Mid way through a 3 day sales performance workshop I
facilitated in Kigali, Rwanda recently, a participant asked if ‘going door to
door’ for the business to business sales team was a viable practice. Not
really, was the immediate response, we can go door to door to sell sim cards
and airtime but not so for clients who are trying to improve productivity and
generate great return on their technology infrastructure. You don’t need a
relationship with a customer to buy airtime on the street but you need one to
deliver business solutions on a consistent basis. One is an event and the other
is a relationship, especially when done well.
And that is what we learn from the yearly Sales Best
Practices Survey conducted by Miller Heiman International – now MHI Global. In
the introduction to the results from the 2014 survey, we are reminded that like
any sport, sales has rules. Rules
for the sales leader are the expense plan; headcount. Rules for the salesperson
are their comp plan. It spells out the rules for how they win. Sales has a
playing field—an account, an opportunity, a territory. For the business, it’s a
market. Sales have opponents. What makes sales different from every other
function in the enterprise, is, ‘we have someone working just as hard, just as
focused, just as dedicated as we are, to win what we want to win.
According
to the survey, there are 3 behaviors of world class sales performance, 6
elements of the sales system and 12 behaviors that impact performance. The 3
behaviors (and we will elaborate each one later) identified in the study which
had over 26,000 respondents, are (1) Customer core (sales people need to
provide perspective to the customer (2) great sales organizations must have a
collaborative culture (at the individual sales person level, there is need for
conscious collaboration and (3) Sales teams must be calibrated for success
(need to hold sales people accountable for performance).
And in
selling to key buying influences in businesses, these behaviors prove to be the
differentiators. First Customer core – here the sales person is concerned with
what the individual buying influence is trying to fix, avoid or accomplish. Not
what products do we have or how many doors or phone calls I make today.
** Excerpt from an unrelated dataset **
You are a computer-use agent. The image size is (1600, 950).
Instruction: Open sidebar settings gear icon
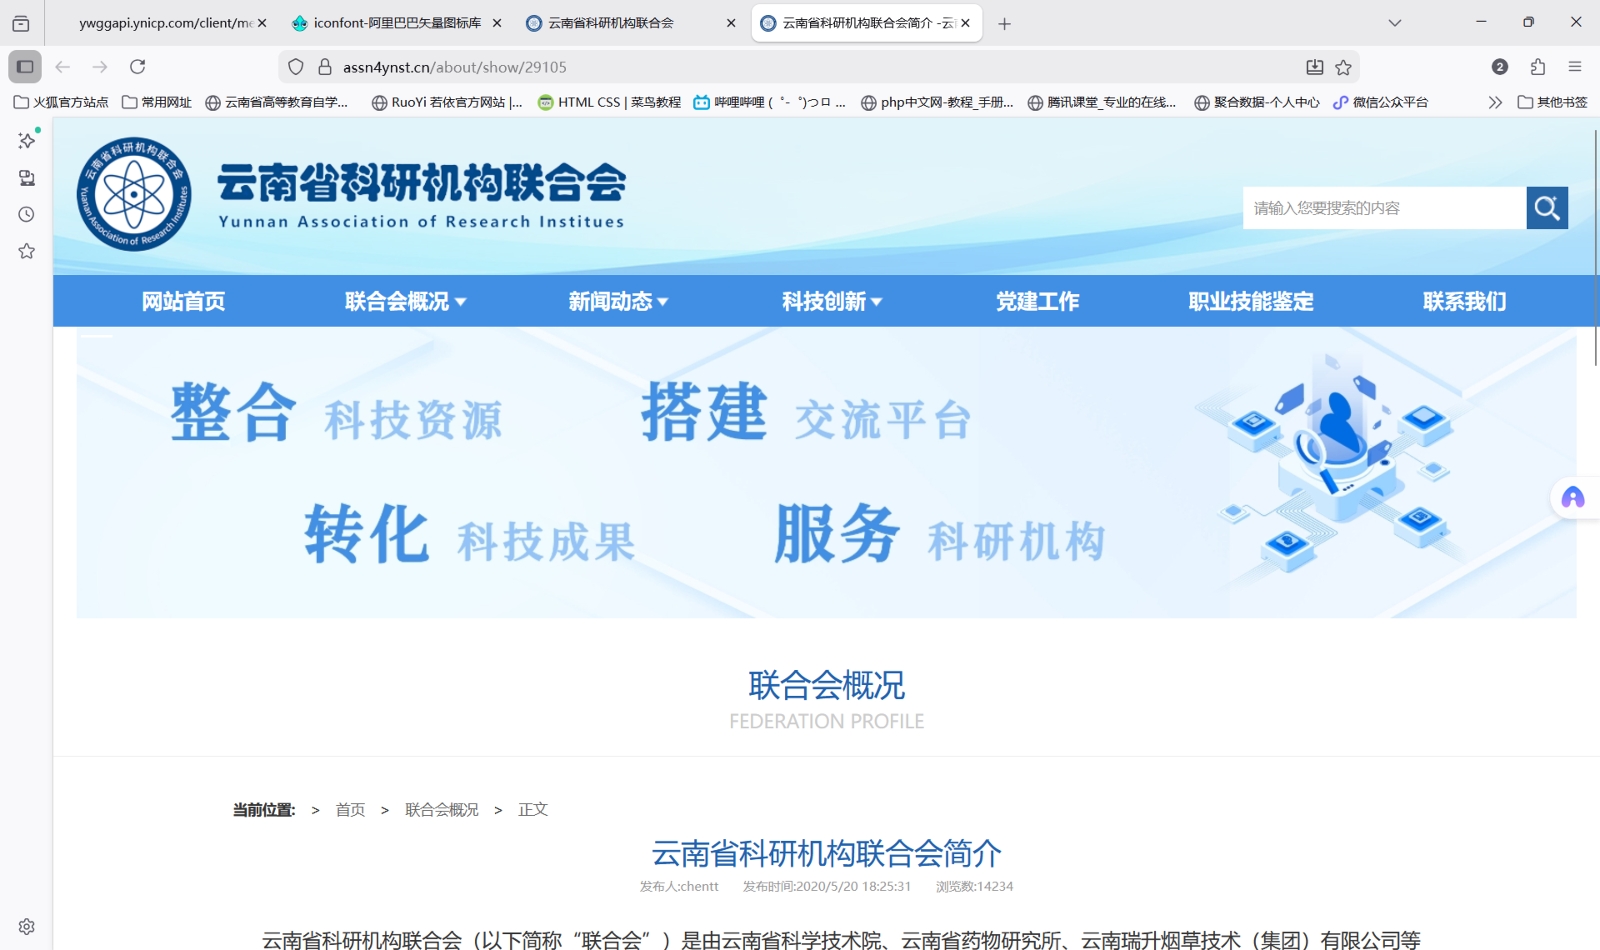27,926
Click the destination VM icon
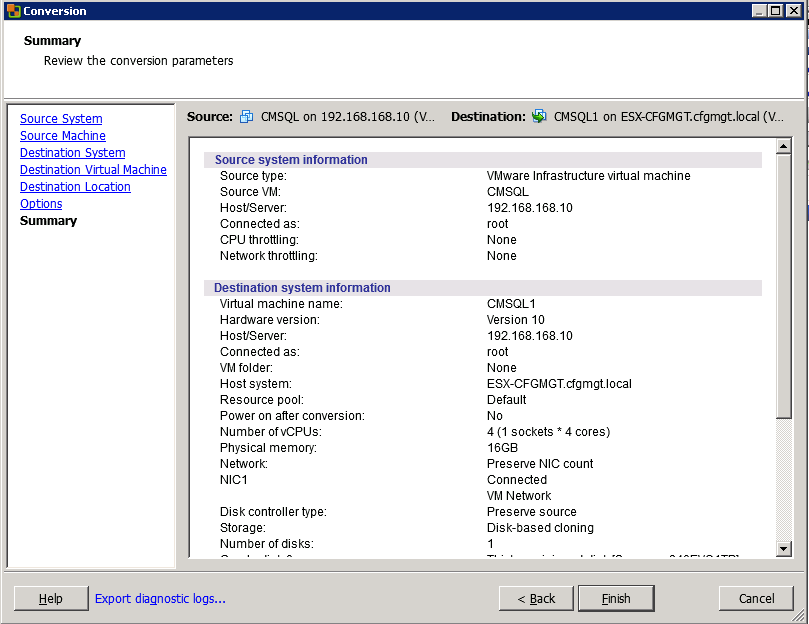Viewport: 809px width, 624px height. pos(539,117)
While
there is a place for some of these practices, especially in lead generation,
the effective principle is based on what is the buying influence trying to get
done. The cultural component of this principle is How do we connect and
engage with our customers? While the
individual sales person behavior is to provide perspective to the customer.
The related question from the study is: “We clearly understand our
customer’s issues before we propose a solution.” And 92% of world-class sales
organizations agreed with this assertion. Note that the 92% is of the small
(6%) of the overall respondents who qualify as world class. A major 48% of all
respondents agreed with this statement.
Most sales people make an honest effort to understand customers’
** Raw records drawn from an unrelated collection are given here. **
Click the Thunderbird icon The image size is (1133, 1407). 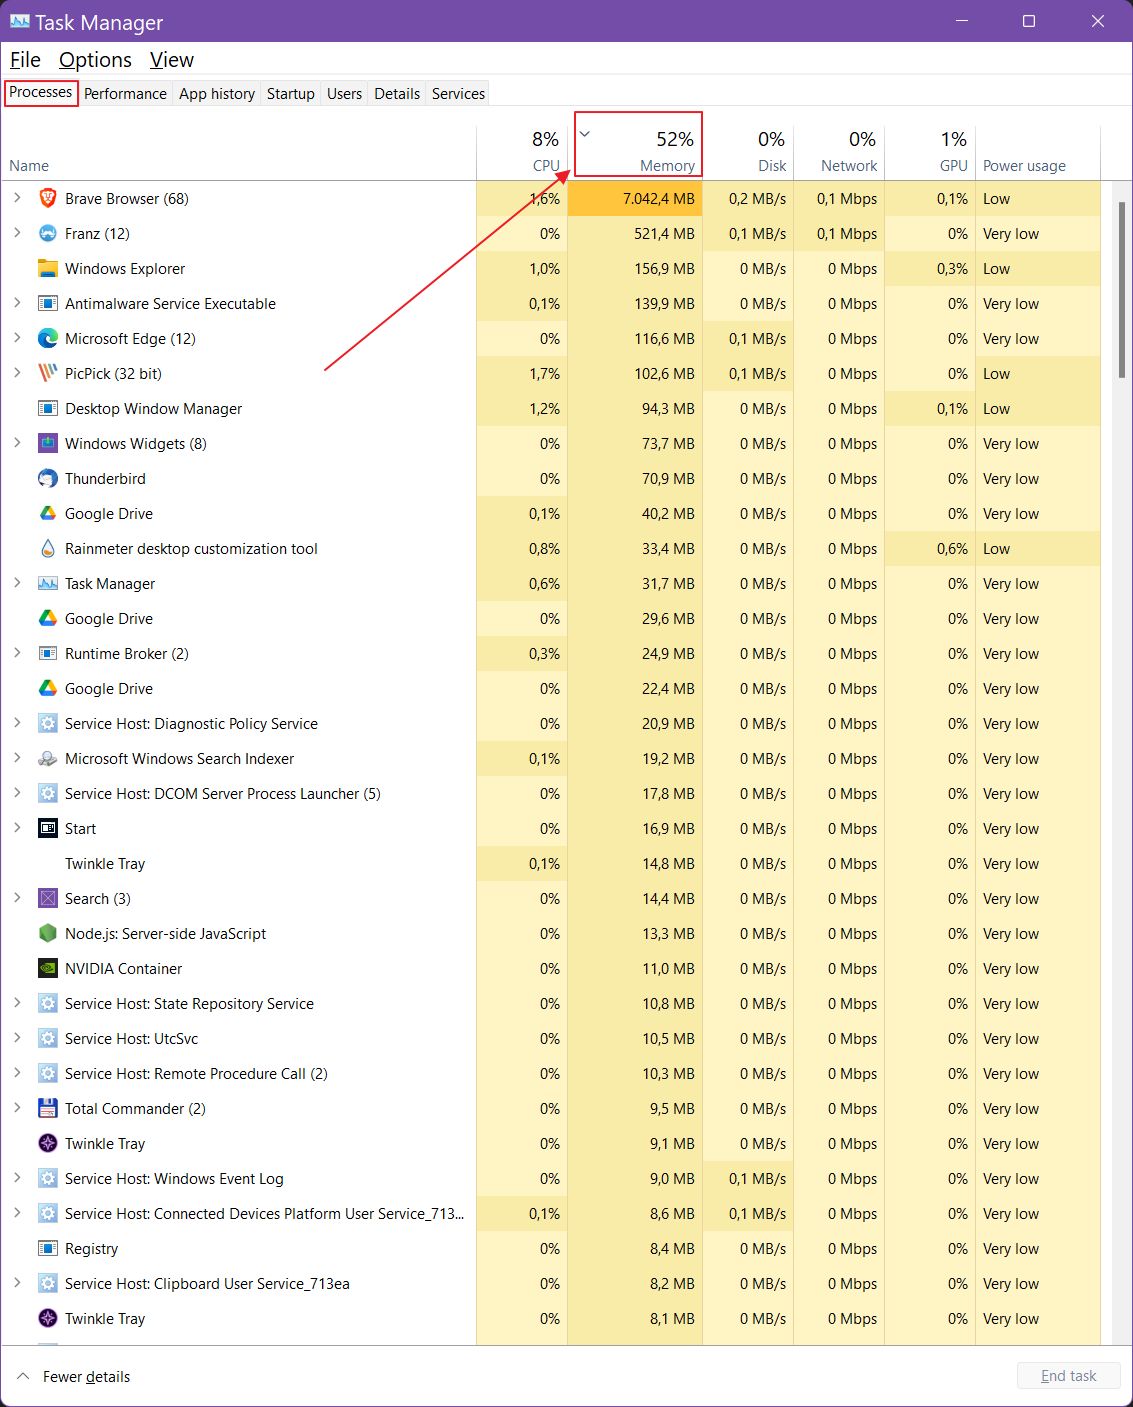[x=47, y=478]
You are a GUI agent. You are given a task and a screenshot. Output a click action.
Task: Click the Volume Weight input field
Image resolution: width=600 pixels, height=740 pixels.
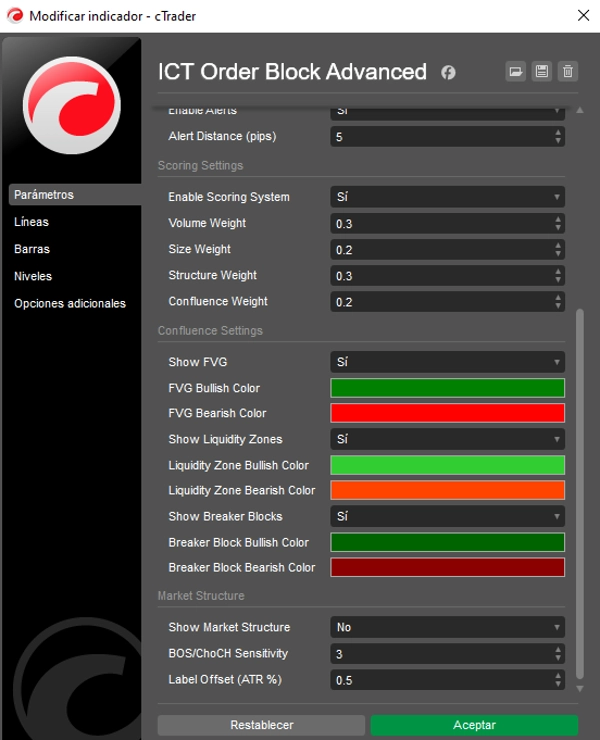point(440,223)
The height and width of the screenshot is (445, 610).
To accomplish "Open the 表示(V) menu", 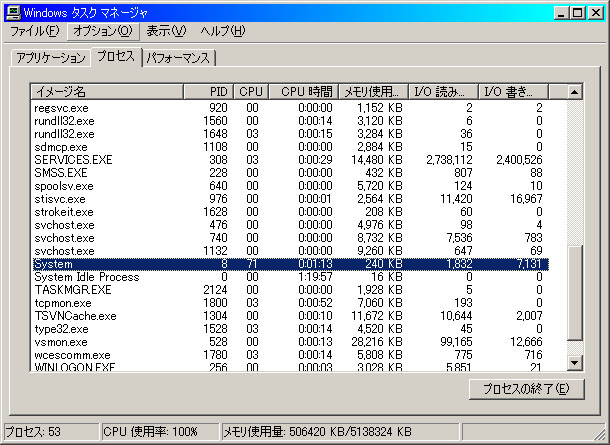I will (166, 31).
issues, but organizations will usually give their people a pitch – so called
key selling points for each product and send them on their way. A more
sophisticated method is to give them a presentation: train the reps and teach
them enough to deliver a market presentation.
But the most effective approach is to coach sales professionals on
customer management strategies to provide a customer perspective. What we want
to be able to do is truly connect to the customer and the customer’s core.
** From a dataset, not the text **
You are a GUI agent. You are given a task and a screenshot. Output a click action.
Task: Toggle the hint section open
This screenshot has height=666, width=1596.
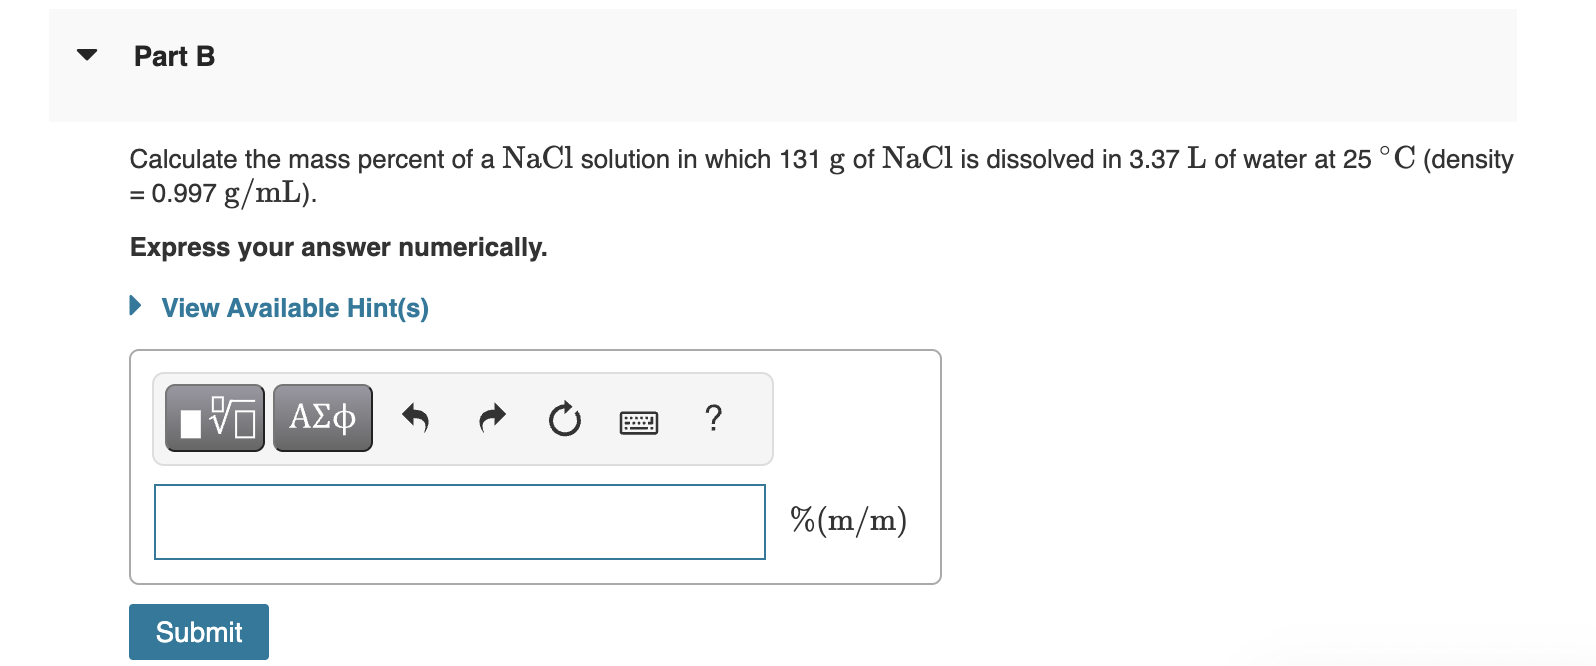(295, 307)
And this is where we talk about the expertise of the sales
professional. It builds on their experience, knowledge and fluency in customer
management strategies, and their experience in having dealt with multiple
people going through that same decision process. This is what the true sales
professional brings.
Second Collaborative culture – here the sales person and team is
concerned with a developing a win-win relationship with client. The intention
is to consciously seek out the opportunity for both seller and buyer to see the
interaction as mutually beneficial. The cultural component is How do we work
together to achieve better results in a shorter amount of time. Not sign
the order or contract.
Even the most individual of sports requires collaboration and teamwork
to achieve world-class results. Coaches, practice partners and trainers all
work closely together, combining their expertise to improve the performance of
the athlete.
Collaborative sales teams use a common framework, language and
terminology when they discuss how to connect to the customer and their issues. Conscious
Collaboration begins with the customer. World-Class Sales Performance is the
result of working closely with customers, understanding their context and
concept to craft a solution.
Conscious Collaboration at the organizational level is evolving beyond
the internal, personal knowledge networks every salesperson uses to access
information, intelligence and resources. The salesperson works as the subject
expertise and account specialist to develop the strategy (Account plan,
opportunity plan, and sales call objective). Additionally, the salesperson is
clear on customer communications and knowledge necessary to engage and close
the sale.
The key question around this behavior is, “Our organization
collaborates across all departments to pursue large deals.” Here we find a
significant difference between World-Class and All Respondents—93% to 46% and
this has been a consistent average over the past four years.
And
thirdly, looking at calibrated success and performance accountability, the
cultural component is “what do we measure, recognize and reward?” World-Class
Sales Performers are first and foremost accountable to their customer.
The key
question connected to this behavior is, “Our sales performance metrics are
aligned with our business objectives.” And here we see a considerable
difference between World-Cass—92%, and the All Respondents category at 43%. And
also there is a consistent difference over the last four years.
World-Class
Sales Performers also hold themselves accountable to the standards and
expectations set by their frontline sales manager, who in turn must be
accountable for the performance of their team and their contribution to the
sales organization.
It is
accountability that differentiates the sales professional from the sales
rep. Sales professionals seek to develop and advance their skills. World-Class
professionals predicate their success on their customer’s success. They know
that their long term, sustained success is tied to the success of their
customers.
So what it
takes to win is far from a ‘door to door’ random exercise. It takes the
discipline to understand the customers concept, context and returns – what is
the customer trying to fix, avoid or accomplish. It takes the ability to
collaborate across account strategy, key messages and superior knowledge to
engage and close the sale. What it takes to win is what we offer through our
sales performance practice that is focused on the customer in a sales system
that is positioned to help customers create opportunities, manage those
opportunities and translate those opportunities into long term profitable
relationships.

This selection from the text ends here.